US: Rain, Rein or Reign? – by Greg Walcher
The Environmental Protection Agency (EPA) has a broad and complex mission to control air and water pollution, hazardous waste, chemicals, radiation, and a wide range of other environmental hazards. Does that include rain?
Apparently so. The EPA has proposed a new initiative to “rein in the rain,” as Americans for Prosperity aptly puts it. The agency is proposing requirements “including design or performance standards, for stormwater discharges from, at minimum, newly developed and redeveloped sites.” No later than November of 2012 the EPA says it will publish final regulations controlling “stormwater runoff.”
To me, that looks like treating the symptoms, rather than the causes, of the outrageous impacts of rain. Apparently rain has a tendency to create water on the ground and on buildings, which then runs in a downhill fashion toward streams, rivers, and ultimately oceans. Clearly that cannot be allowed to continue unchecked, at least not without some regulation to insure that the water runs off correctly, meaning in smaller amounts. But if the government is truly concerned about too much stormwater, and its disastrous propensity to run downhill, wouldn’t it be smarter to regulate the rain itself?

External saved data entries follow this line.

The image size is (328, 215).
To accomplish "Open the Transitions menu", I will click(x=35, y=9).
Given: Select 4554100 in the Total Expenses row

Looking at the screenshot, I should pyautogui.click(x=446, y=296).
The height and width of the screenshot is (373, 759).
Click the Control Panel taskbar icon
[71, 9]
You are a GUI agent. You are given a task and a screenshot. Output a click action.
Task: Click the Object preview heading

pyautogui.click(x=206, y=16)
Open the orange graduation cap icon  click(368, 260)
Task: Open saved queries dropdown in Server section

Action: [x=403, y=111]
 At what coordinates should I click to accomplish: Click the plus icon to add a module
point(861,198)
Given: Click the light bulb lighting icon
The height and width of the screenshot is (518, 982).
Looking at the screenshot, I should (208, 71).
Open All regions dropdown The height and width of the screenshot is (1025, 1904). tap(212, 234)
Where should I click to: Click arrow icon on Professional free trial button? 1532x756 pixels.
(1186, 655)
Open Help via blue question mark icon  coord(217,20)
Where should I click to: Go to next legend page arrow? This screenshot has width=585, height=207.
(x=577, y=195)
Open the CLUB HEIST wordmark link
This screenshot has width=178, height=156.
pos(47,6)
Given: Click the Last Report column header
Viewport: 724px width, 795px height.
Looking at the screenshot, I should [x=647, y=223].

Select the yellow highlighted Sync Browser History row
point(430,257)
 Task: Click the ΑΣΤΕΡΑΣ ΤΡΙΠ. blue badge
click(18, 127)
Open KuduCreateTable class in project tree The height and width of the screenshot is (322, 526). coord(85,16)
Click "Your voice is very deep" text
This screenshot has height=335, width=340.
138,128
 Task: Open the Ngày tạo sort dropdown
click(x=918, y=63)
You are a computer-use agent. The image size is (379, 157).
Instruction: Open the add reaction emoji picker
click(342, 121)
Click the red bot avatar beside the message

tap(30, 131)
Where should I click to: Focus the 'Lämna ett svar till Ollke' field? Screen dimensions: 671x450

The new regulations may dictate the design of roofs, parking lots, streets, curbs, gutters, storm drains, pipes, and a host of other construction features involving drainage. Notice that the intent is to regulate such facilities for newconstruction “at minimum,” meaning they may also decide to implement new regulatory standards for already existing cities, towns, neighborhoods, roads, and even homes. You may have thought you were merely letting rainwater run off your place, but no – you are “discharging” it. On purpose. You need an EPA permit for that.
The cost of implementing such new federal regulations on every new development in the United States can only be guessed, but will be staggering, and unnecessary. Instead, I think the government ought to go directly to the source of these problems and regulate rain. All this expense on individual developments would be unneeded if it didn’t rain so much to begin with, so why treat symptoms and not the cause?
If you are skeptical of the government’s capacity to regulate a natural phenomenon like rain, you are clearly not paying attention. Research over the past few years, upon which many government programs now rely, focuses on the astounding ability of people to change the weather, and even the overall climate of the Earth. EPA is moving into regulation of naturally occurring gases like carbon dioxide (perhaps we will soon be required to stop breathing) precisely because our lifestyle is said to affect the weather. Another case of treating symptoms, not causes. So why not focus all these regulatory efforts directly where it would count the most and simply make it rain less where stormwater is an issue, perhaps redirecting that rain to areas where it is needed, such as the arid West?
It is not clear how long the reign of the current federal regulators may last, but maybe while they’re in power they will figure out how to rein in the rain – before it’s too late.